By Bill Schmick
Whether you are adopting a pet or buying that pure blood breed, the first thing you should consider is pet insurance. Skipping this step could cost you several times the purchase price of your new pet each year. Better be safe than sorry.
Pet insurance is like any other insurance, human or otherwise. The cost of coverage is based on your pet's age, health profile, breed and however much insurance you want to purchase. You will pay a yearly premium, have a deductible, co-pays and a maximum cap on how much your insurance covers per year.
The best time to take out insurance is before your pet develops health problems. Learn from my mistakes. In my case, Titus our seven-year-old, Chocolate Lab, developed arthritis in his right shoulder two years ago. It is a common and chronic health problem among labs (as is arthritis of the hips), and has cost us several times his purchase price over the years. Even though I could still buy insurance for him, it would make little difference since the policy would not cover pre-existing conditions such as his arthritis.
If you plan to adopt an animal, my advice is to get a clean bill of health from the shelter, adoption agency or veterinarian prior to bringing it home. Otherwise, you may be stuck with an existing condition that will drain your bank account for as long as you own the pet. A common mistake would-be pet owners like myself make is ignoring the emotional attachment that develops between man and beast.
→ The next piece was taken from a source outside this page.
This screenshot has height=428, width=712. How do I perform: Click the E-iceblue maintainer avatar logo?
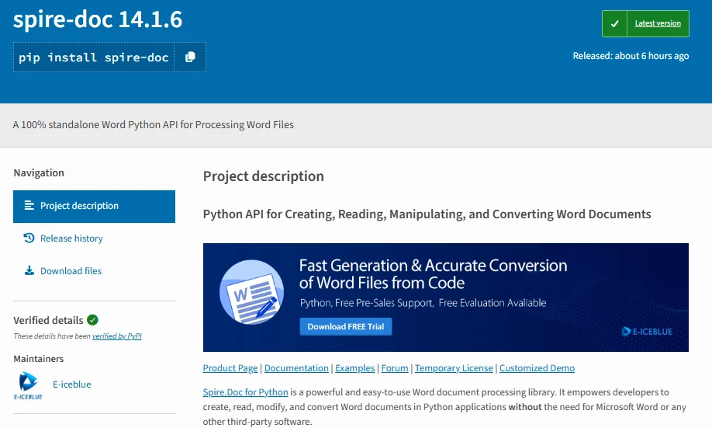pos(28,385)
I am a dollars and cents kind of guy and convinced myself that once Titus's health bills passed a certain plateau, it would be time to put him down from an economic point of view. That plateau has come and gone many, many times and Titus is still very much part of the "family." He will be with us no matter the cost until he dies. So much for my cold calculated strategy, I just wish I was smart enough to buy insurance seven years ago when it made sense. Learn from my mistakes.
You need to decide how much insurance is right for you. Skin problems are the largest source of health claims for dogs with minor issues averaging $210 a visit while benign skin masses were higher at $347 per visit, according to a 2015 analysis of pet insurance claims. Diabetes ($862/visit) and urinary tract infections ($441/visit) led the list for health claims for cat owners.
Like every insurance policy, there is a ton of fine print that you must wade through. Your job is to identify and understand what is excluded from coverage. Be sure you identify any waiting periods before the particular insurance policy kicks in. For example, some dogs develop ligament injuries quickly, but you may find that those kinds of injuries have much longer waiting periods than other health issues.
Every policy has "extras" and most of them concern wellness issues—annual check-ups, vaccinations, even teeth brushing. Carefully compare what those services would cost on their own outside of insurance before buying them.
Finally, make sure you comparison shop before settling on one plan. Every insurance company charges different rates for coverage. Some offer discounts if you cover more than one pet, for example. Deductibles may be lower on one plan, but check what kind of reimbursements you will be receiving. Some companies reimburse a certain percentage of what your vet charges you, but others only give you back what they deem to be 'usual and customary' for the cost of a particular treatment.
Bottom line: pet insurance can save you a lot of money, if it is purchased properly and at the right time. It should be your number one agenda right out of the gate after acquiring your pet.
Bill Schmick is registered as an investment advisor representative and portfolio manager with Berkshire Money Management. Direct your inquiries to Bill at 1-888-232-6072 (toll free) or e-mail him at Bill@afewdollarsmore.com Visit www.afewdollarsmore.com for more of Bill's insights.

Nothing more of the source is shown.